中国では、今年の春節(旧正月)も例年通り「民族の大移動」がありました。かつてと異なるところと言えば、高速鉄道や高速道路を使った「郷帰り(帰省)」が増えたことでしょうか。都市から都市へ、また、都市から地方(田舎)へと帰省先は異なりますが、どこも年々大きく変貌していることに驚かされた帰省客は少なくないでしょう。目下、都市住民が全人口の過半数となり、さらに増えると見込まれていることから、今後も、春節時の帰省ラッシュは激しさを増すことになるのでしょうか。

スマートシティー建設に欠かせない物聯網(IOT)~日本館ライフウォール~(写真・筆者)

著しい経済発展、都市化の進展などで生活環境が大きく変化している中国で、春節などの伝統行事が守られているということは、中国を知る重要な視点といえます。

進む都市のスプロール化

さて、目下、中国の経済社会を大きく変えようとしているのが、本誌でたびたび紹介してきた都市化の進展といってよいでしょう。都市化で都市のスプロール化が進み、都市面積が次第に大きくなり都市人口が増える一方、農村地区との新たなすみ分けが進みます。中国の都市化の目指す方向は、都市では、例えば、増える都市人口に就業を確保し、より良い生活環境を提供、一方、農村では、大規模農業や集約農業で食糧の量的かつ質的安全性を確保するということに集約できるでしょう。
▬▬▬▬▬▬
_取り組む課題:_
抜粋文の「進む都市のスプロール化」から「うことに集約できるでしょう。」までの部分を、一字一句違えずに書き写してください。 抜粋文の内容だけを手がかりにしてください。

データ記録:
▬▬▬▬▬▬
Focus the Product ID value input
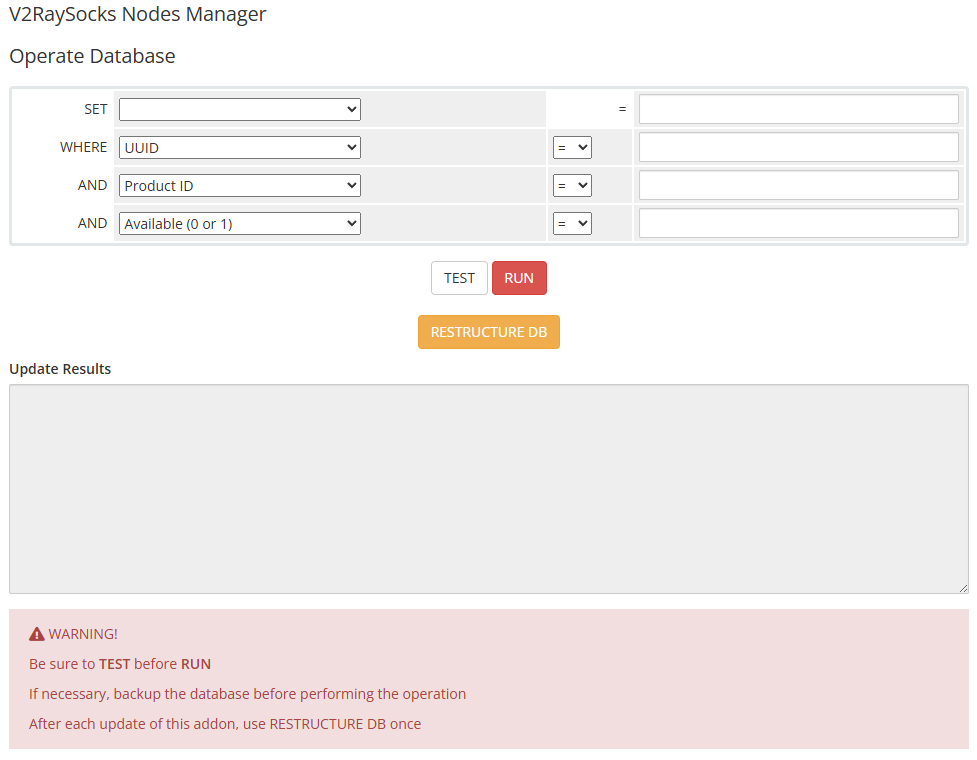point(798,185)
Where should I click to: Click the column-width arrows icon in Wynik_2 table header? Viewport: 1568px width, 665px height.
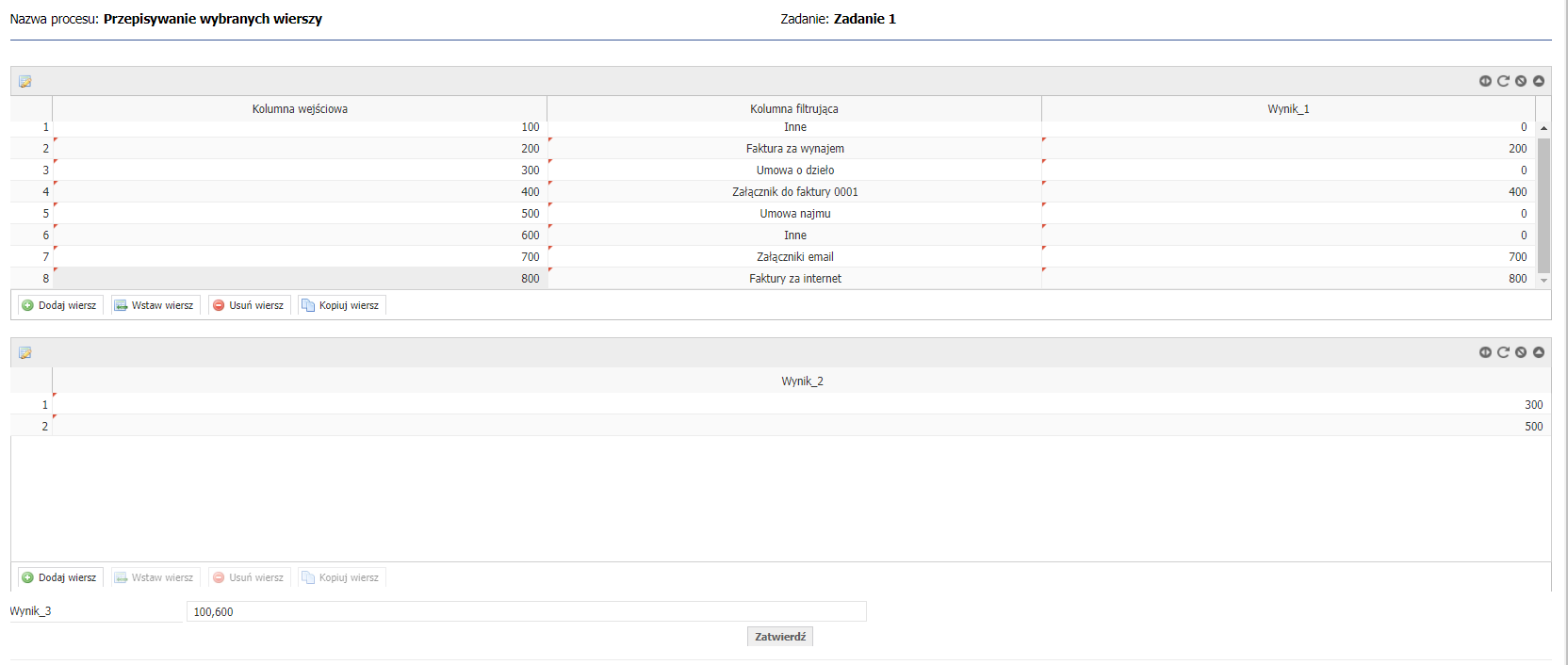tap(1485, 352)
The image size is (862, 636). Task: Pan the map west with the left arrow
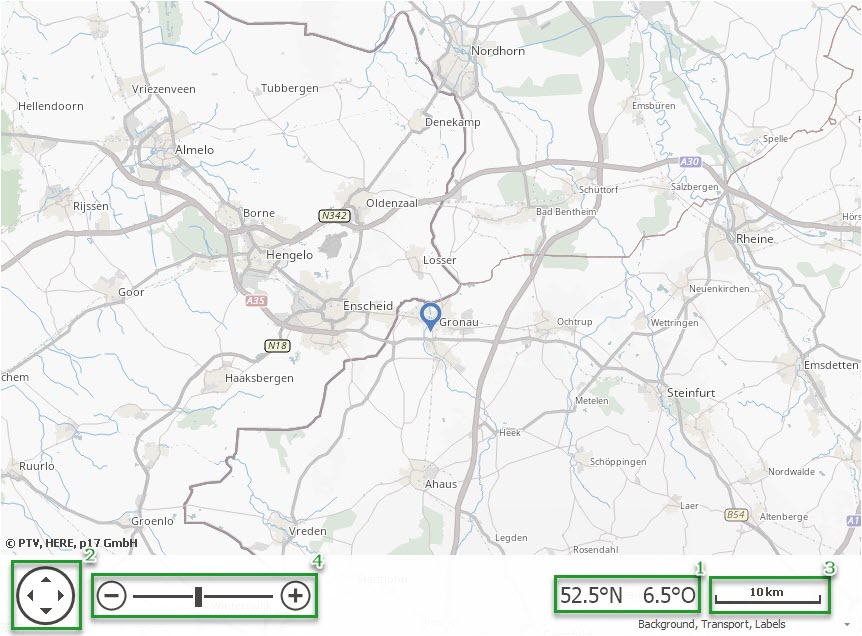pos(30,595)
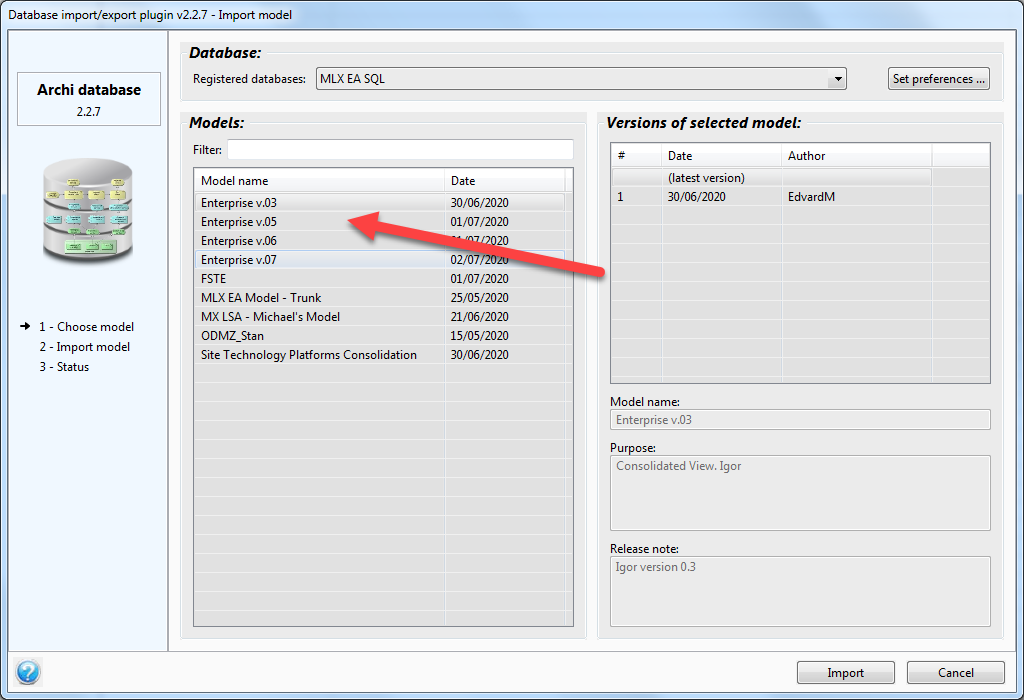Click the Cancel button
Image resolution: width=1024 pixels, height=700 pixels.
955,672
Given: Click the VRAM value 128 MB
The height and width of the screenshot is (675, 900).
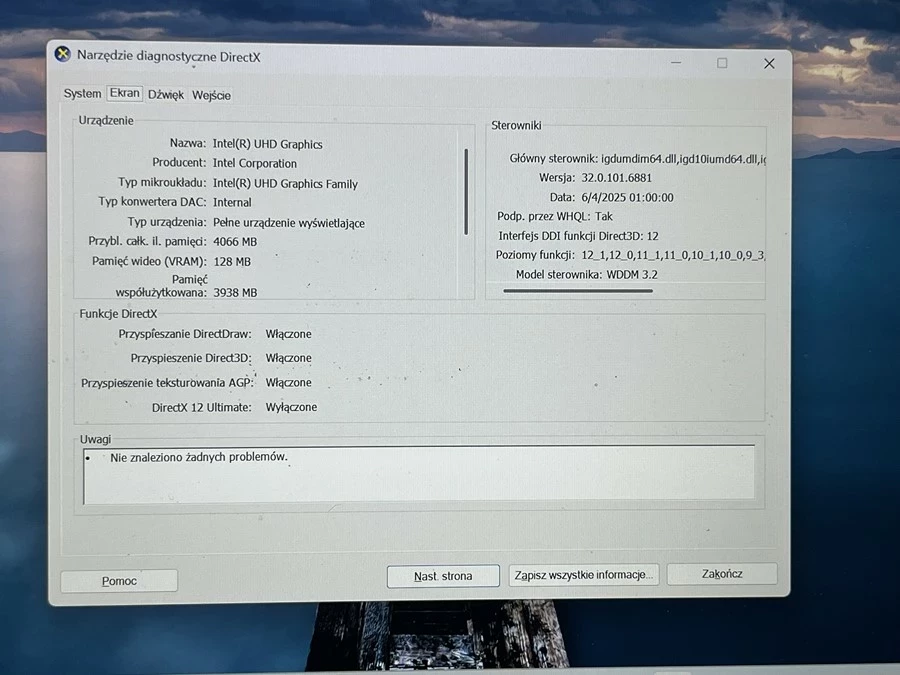Looking at the screenshot, I should click(232, 262).
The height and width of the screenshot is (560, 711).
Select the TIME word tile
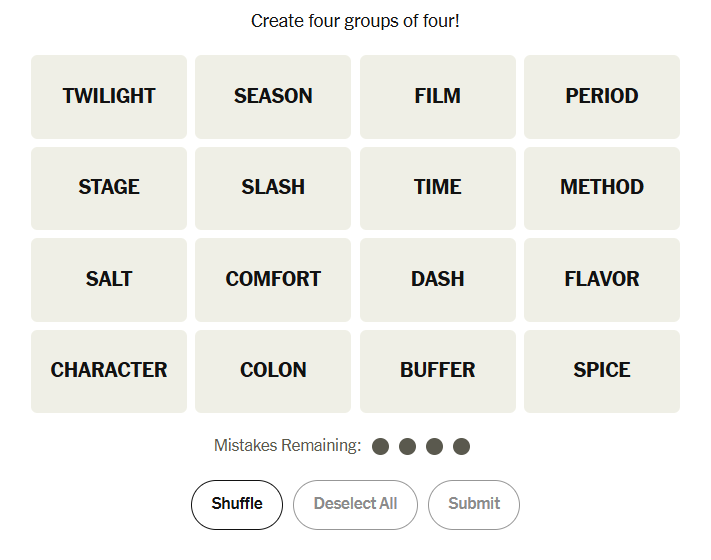[x=438, y=188]
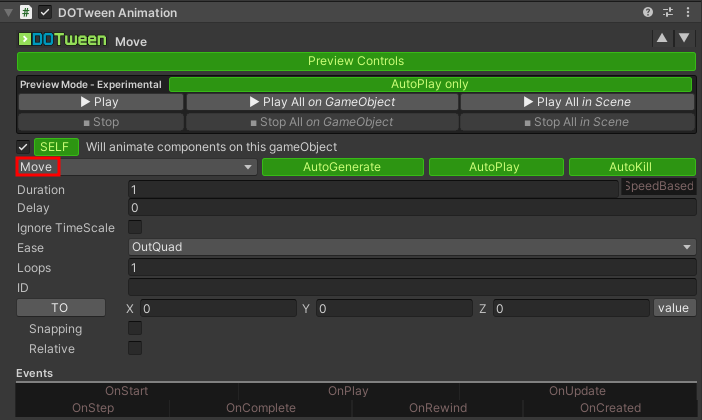Click the C# script icon in header
This screenshot has height=420, width=702.
click(x=26, y=13)
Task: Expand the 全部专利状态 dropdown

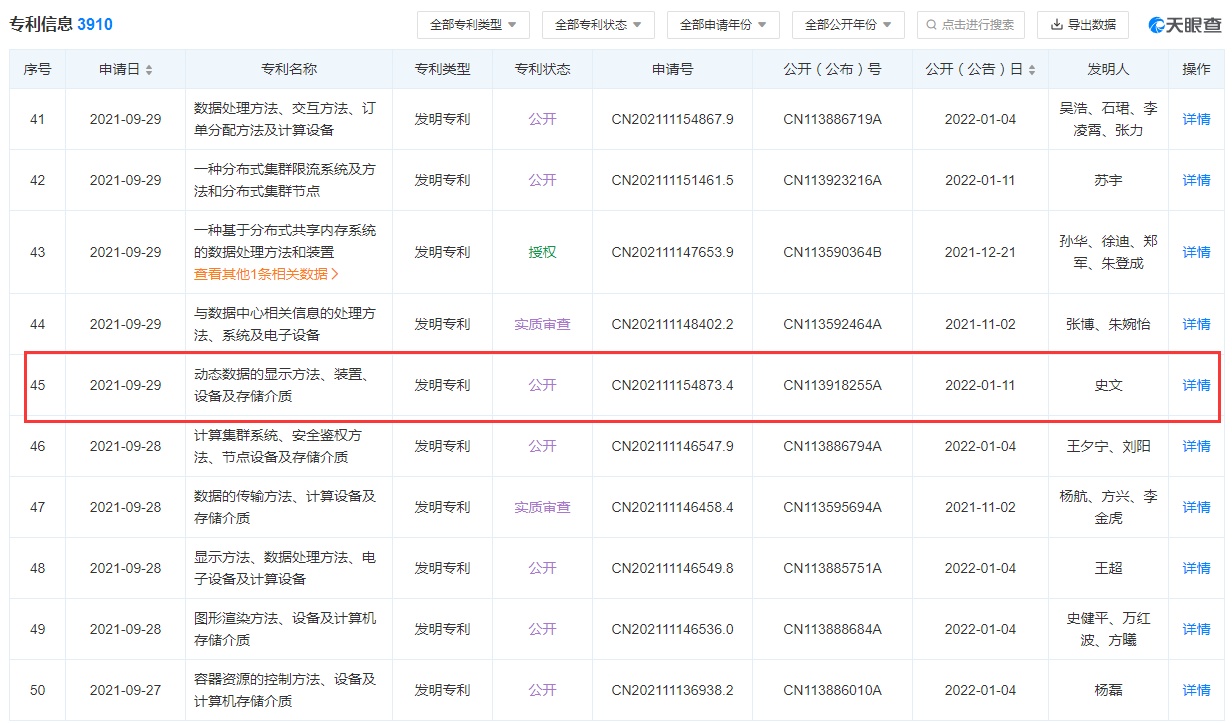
▬▬▬▬▬▬
_結果は以下:_
進む都市のスプロール化

さて、目下、中国の経済社会を大きく変えようとしているのが、本誌でたびたび紹介してきた都市化の進展といってよいでしょう。都市化で都市のスプロール化が進み、都市面積が次第に大きくなり都市人口が増える一方、農村地区との新たなすみ分けが進みます。中国の都市化の目指す方向は、都市では、例えば、増える都市人口に就業を確保し、より良い生活環境を提供、一方、農村では、大規模農業や集約農業で食糧の量的かつ質的安全性を確保するということに集約できるでしょう。